#### STUDY TEXT:
============================================================
Childhood apraxia of speech (CAS) is a neurologically based, childhood speech sound disorder. CAS affects the precision and consistency of the movements which produce speech in the absence of neuromuscular deficits. It is an extreme difficulty or inability to plan or program the spatiotemporal parameters of speech movements in sequence, affecting prosody and speech sound production. Basically, the brain knows what it wants to say, but cannot properly plan and sequence the required speech sound movements. CAS may occur as part of a larger neurologic impairment, or it can occur in the absence of other impairment, for no known reason, considered an idiopathic neurogenic speech disorder.
According to the American Speech-Language and Hearing association (ASHA), "a well-trained speech and language pathologist with specific experience in pediatric speech sound disorders, including motor speech disorders, is the appropriate professional to assess and diagnose CAS." However, other professionals might be involved in diagnosing CAS, such as a pediatric neurologist, psychologist or pediatrician.
============================================================
Stored data entries
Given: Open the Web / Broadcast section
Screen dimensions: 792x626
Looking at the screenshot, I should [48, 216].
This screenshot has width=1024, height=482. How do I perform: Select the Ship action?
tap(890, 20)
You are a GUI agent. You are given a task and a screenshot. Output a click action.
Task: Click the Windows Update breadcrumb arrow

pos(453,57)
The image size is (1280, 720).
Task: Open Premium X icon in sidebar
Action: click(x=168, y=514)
============================================================
#### QUESTIONS:
(1) For each statement, say whether it agrees with the text on childhood apraxia of speech, answering yes or no and quoting the words that decide it: (a) CAS occurs together with neuromuscular deficits. (b) ASHA names a speech-language pathologist with experience in pediatric speech sound disorders as the appropriate professional to diagnose CAS. (c) CAS always occurs as part of a larger neurologic impairment.
(2) List every professional, other than the speech-language pathologist, that the text on childhood apraxia of speech says might be involved in diagnosing CAS.
(3) Carry on writing the passage about childhood apraxia of speech from its last sentence.
The records have no connection to the text about childhood apraxia of speech.

#### ACTIVITY ANSWERS:
(1)
(a) No: "in the absence of neuromuscular deficits"
(b) Yes: "a well-trained speech and language pathologist with specific experience in pediatric speech sound disorders, including motor speech disorders, is the appropriate professional to assess and diagnose CAS."
(c) No: "or it can occur in the absence of other impairment"

(2) Pediatric neurologist, psychologist, pediatrician

(3)
A comprehensive assessment is required, considering that CAS may co-occur or overlap other disorders. The assessment is accomplished using a variety of measures and activities, including both standardized measures, and formal and informal assessment tools, typically including: case history, oral mechanism examination, hearing screening, speech sound assessment (single-word testing and connected-speech sampling), spoken language assessment and literacy assessment.
There are few standardized assessment tools, and the professional has to be trained to appropriately apply and interpret them. The Kaufman Speech Praxis Test for children (Kaufman, 1995), normed for children from 2-6 years old, assists diagnosis and treatment. The Apraxia Profile (Hickman, 1997) is normed for children from 3- 13 years old, and is designed to describe apraxia characteristics in children with speech intelligibility deficits. The Dynamic Evaluation of Motor Speech Skill-DEMSS (Strand and Skinder, 1999) was developed to aid in the differential diagnosis of both younger children and those with more severe motor planning and programming difficulties, such as those in children with CAS.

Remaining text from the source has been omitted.